LOL well if I get some spare time tomorrow I shall sit...and wait. Of course Inca will be wanting to play fetch too


----------



## Inca's Mum (Apr 9, 2009)

Here are some pictures...anyone like to help me name? They all come out as soon as I'm not looking  they aren't fantastic, but I tried 










Blackbird of course 









Some of the feeders (we now have a peanut feeder out too so we've moved them around the gazebo a bit)









Female blackbird (?) lol













































Female blackbird again (?)









Trampoline leg got in the way!









Male blackbird


----------



## PurpleCrow (Mar 22, 2009)

Now those are fat birds! You feed them well


----------



## tosca (Jun 11, 2010)

Good on you! The first birds are goldfinches, absolutely beautiful birds and becoming more common. Then as you say, male and female blackbirds. The one in fetching pinky-orange is a male chaffinch. I think the ones on the feeder are bluetit but can't really see to be sure (there are lots of different tits). Then back to the blackbirds again.

Thank you ery much for taking the time..


----------



## Inca's Mum (Apr 9, 2009)

PurpleCrow said:


> Now those are fat birds! You feed them well


:laugh: :laugh:


tosca said:


> Good on you! The first birds are goldfinches, absolutely beautiful birds and becoming more common. Then as you say, male and female blackbirds. The one in fetching pinky-orange is a male chaffinch. I think the ones on the feeder are bluetit but can't really see to be sure (there are lots of different tits). Then back to the blackbirds again.

## [Recorded information]
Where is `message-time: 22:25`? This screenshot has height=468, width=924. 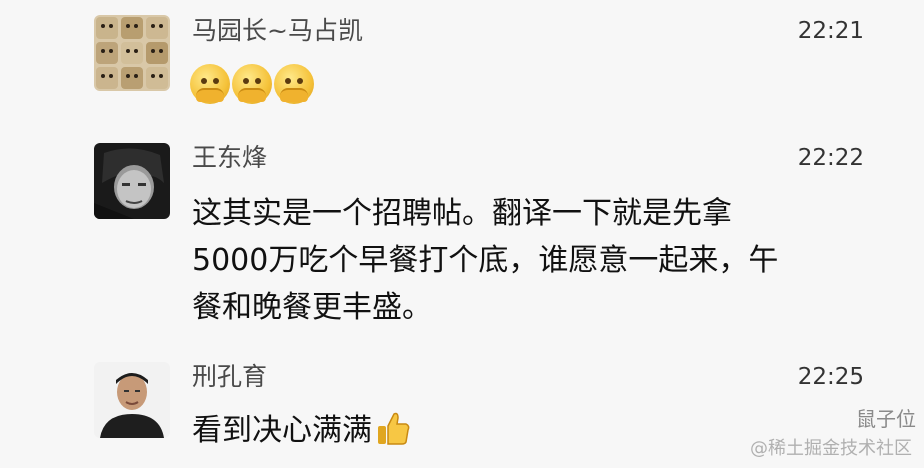
message-time: 22:25 is located at coordinates (830, 377).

## [Assignment]
Answer these about the garden bird thread:
1. What kind of feeder does Inca's Mum say is now out near the gazebo?
2. What does tosca identify the bird in pinky-orange as?
3. What got in the way in one of the pictures?

## [Reply]
1. A peanut feeder.
2. A male chaffinch.
3. A trampoline leg.